## 1. Motivation:  Tidy Up OUR Beatles Metadata

- In this Notebook we will explore various ways to make our data 'Tidy', following Hadley Wickham's principles.
- We assume that you are already familiar with ways to 'clean' the data.
- Here we show 'split', 'explode' and 'melt'

#### NOTE:  Freedman already took care of `split()` for the Genre and Context Columns in Our Beatles Metadata.  

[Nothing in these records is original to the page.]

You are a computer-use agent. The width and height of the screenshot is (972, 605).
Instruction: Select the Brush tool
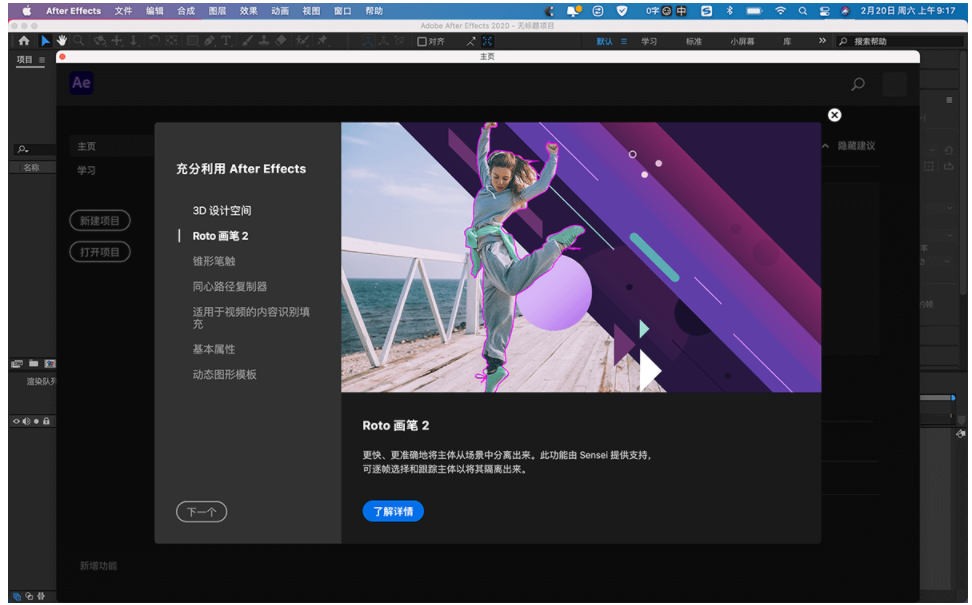pyautogui.click(x=247, y=41)
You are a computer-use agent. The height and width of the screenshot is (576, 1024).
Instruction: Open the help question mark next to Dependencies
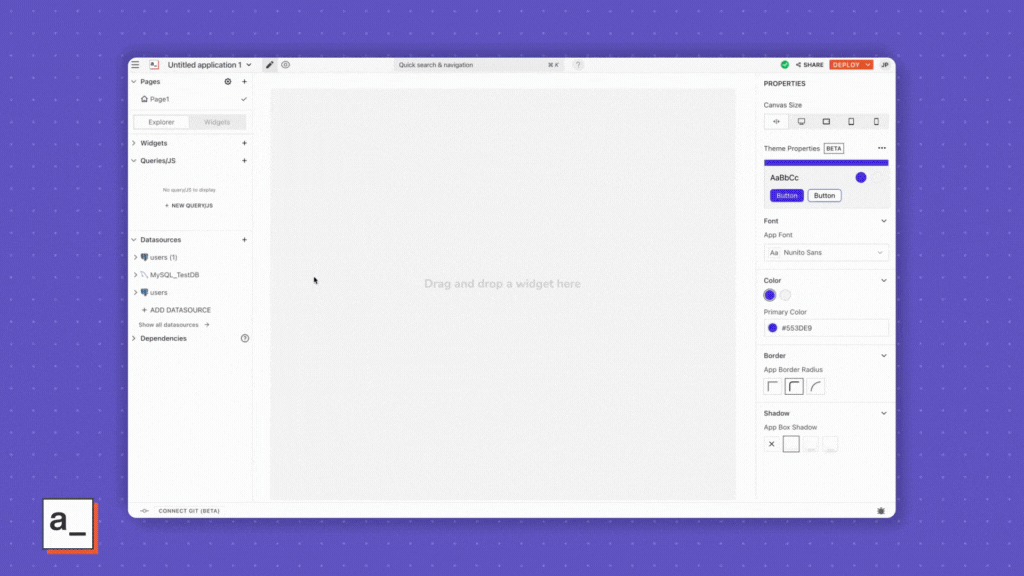pyautogui.click(x=245, y=338)
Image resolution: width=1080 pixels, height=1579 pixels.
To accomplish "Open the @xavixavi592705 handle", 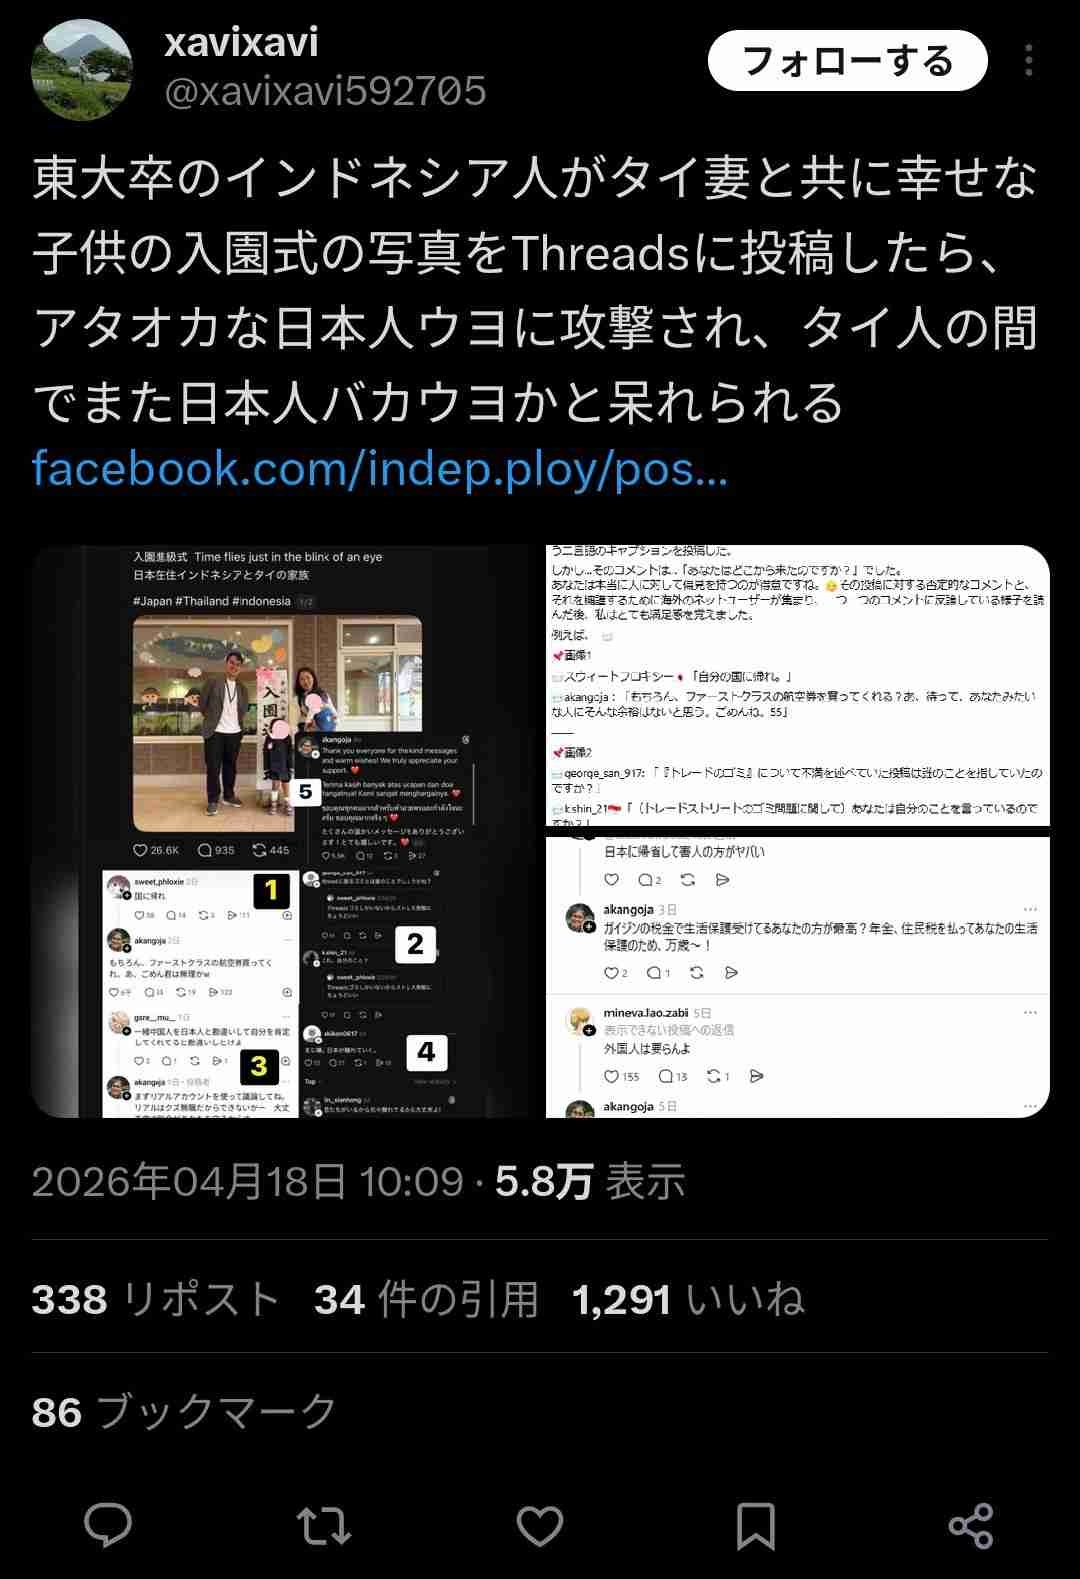I will (325, 92).
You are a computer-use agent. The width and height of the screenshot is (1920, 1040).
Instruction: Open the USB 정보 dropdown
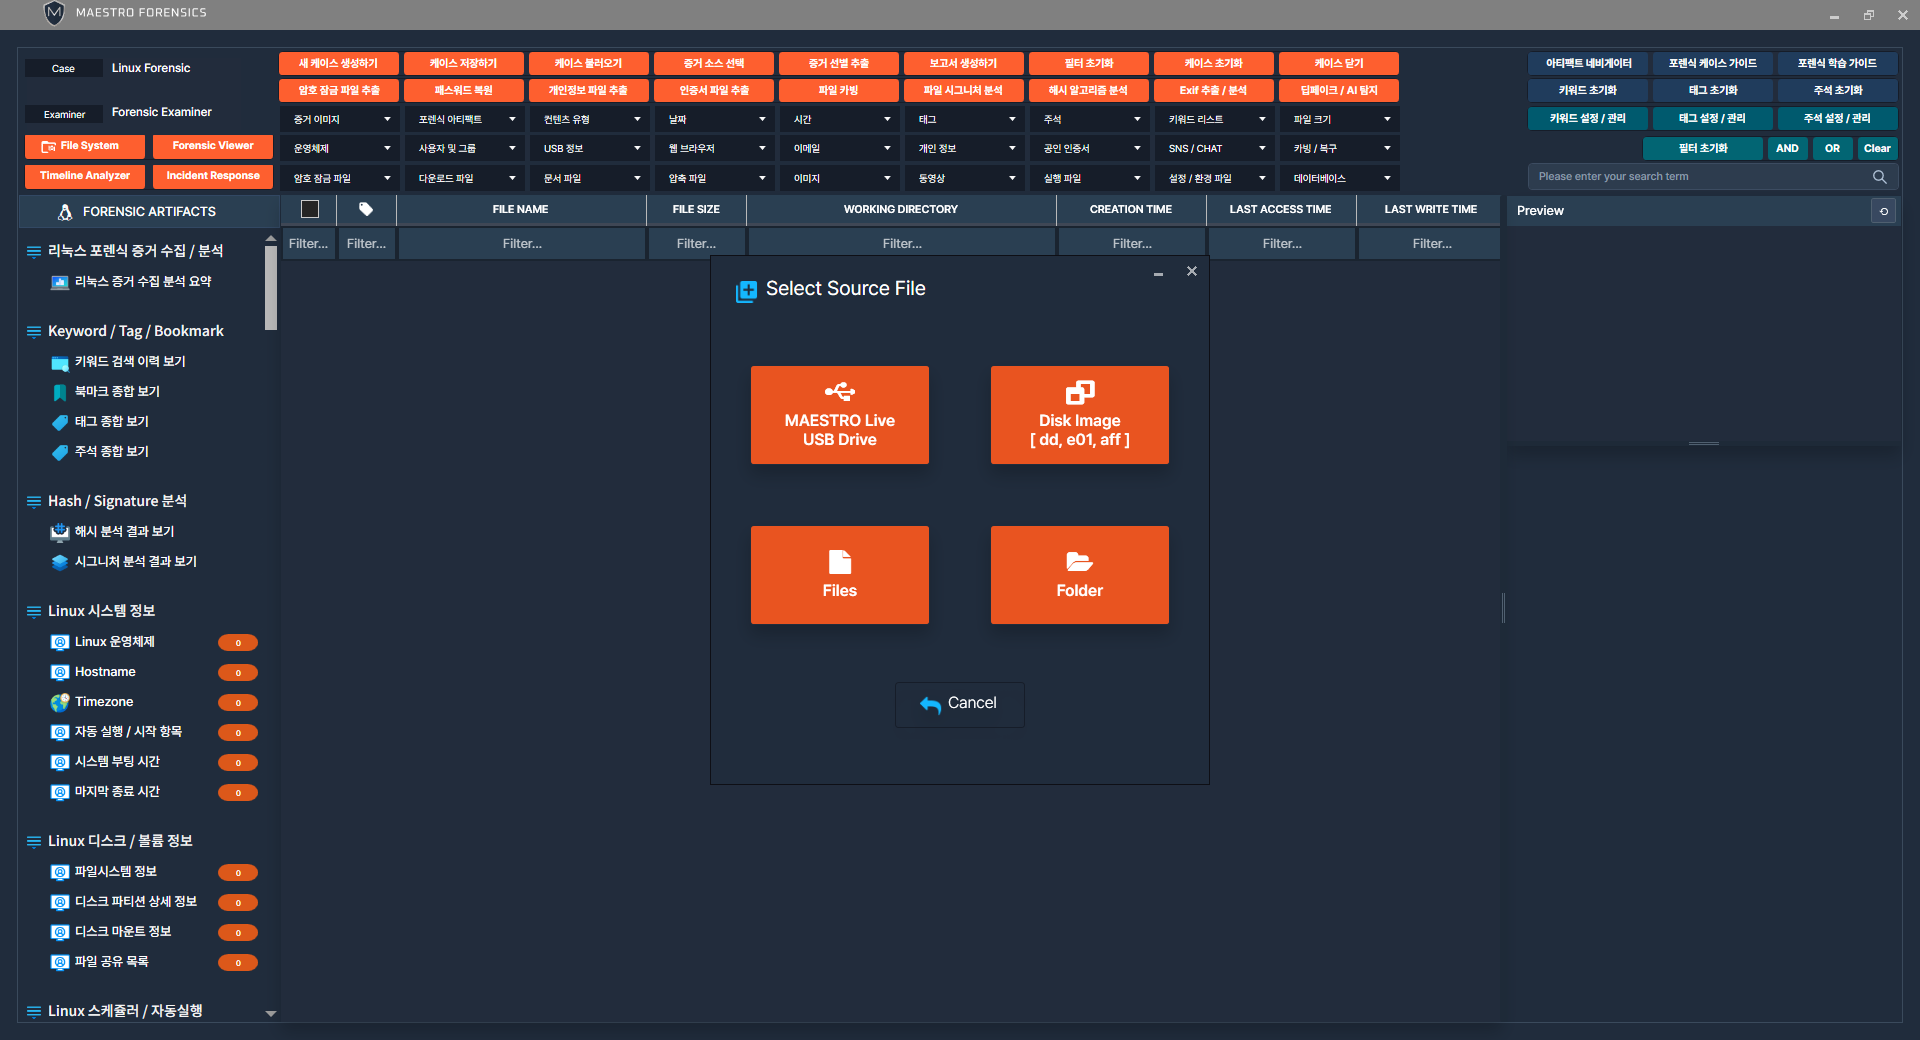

- After 'exploding' these, you will need to review data to 'clean' it (of white spaces or other inconsistencies you want to correct, just as we did in Clean Data!

### 1a.  Load Libraries

In [1]:
# import libraries

import pandas as pd

# supress warnings
import warnings
warnings.filterwarnings('ignore')

#### 1b. Load CSV Sheets


- NOTE THAT THESE LINKS HAVE BEEN CORRECTED AS OF 2/18!
- In the case of Our Clean Metadata, the file is now a PICKLE, which means it retains the correct datatypes for lists!

In [10]:
#  Beatles Spotify Data (just clean, not tidy!)
beatles_spotify_csv = 'https://raw.githubusercontent.com/RichardFreedman/Encoding_Music/refs/heads/main/02_Lab_Data/Beatles/Beatles_Spotify_2026.csv'
beatles_spotify = pd.read_csv(beatles_spotify_csv)


# Beatles Billboard Data (clean not tidy!)
beatles_billboard_clean_csv = 'https://docs.google.com/spreadsheets/d/e/2PACX-1vTvOhZSzoa8kwkmYOzwuAGq3Piaujeabu41wVgAhSPfS0IONz2zi_nG5Km_5GO8B8P6tor0r8CacyNF/pub?output=csv'
bb_clean = pd.read_csv(beatles_billboard_clean_csv)


# and perhaps OUR Cleaned Metadata too!  A pickle!
our_cleaned_beatles_metadata_pkl = 'https://github.com/RichardFreedman/Encoding_Music/raw/refs/heads/main/02_Lab_Data/Beatles/our_clean_beatles_data.pkl'
our_clean_beatles = pd.read_pickle(our_cleaned_beatles_metadata_pkl)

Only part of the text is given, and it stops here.